◆ Exercise directions ◆
For every entry below, give it back exactly and leave out any image.

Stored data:
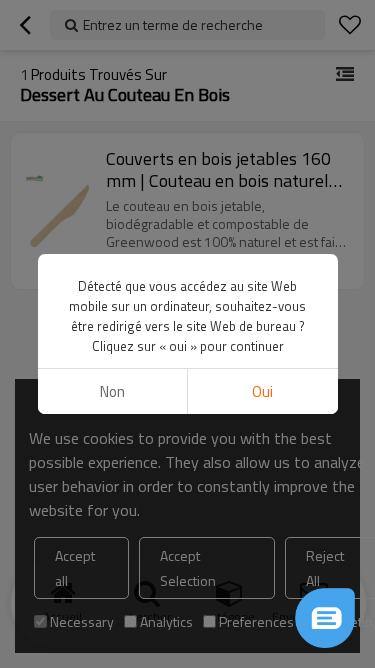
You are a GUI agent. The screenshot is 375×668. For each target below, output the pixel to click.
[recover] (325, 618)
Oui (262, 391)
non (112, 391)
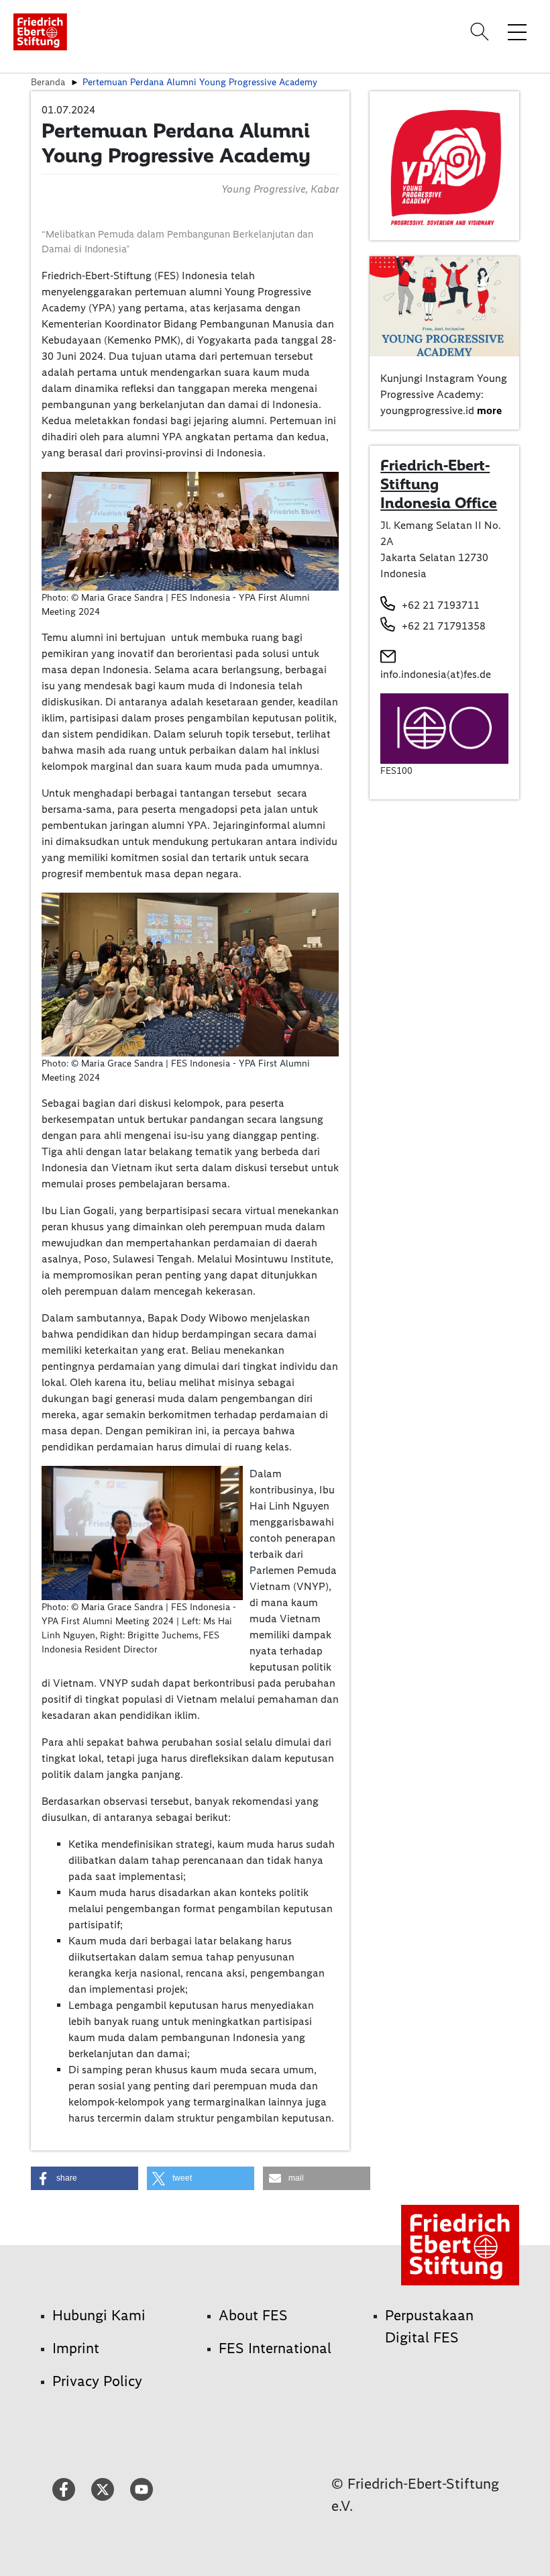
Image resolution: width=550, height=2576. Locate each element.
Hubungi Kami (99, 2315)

◆ Answer to the problem ◆
You are a GUI agent. The screenshot is 375×668. For each target below, output the pixel to click.
[recover] (325, 618)
Oui (262, 391)
non (112, 391)
Image resolution: width=550, height=2576. Locate each element.
Hubungi Kami (99, 2315)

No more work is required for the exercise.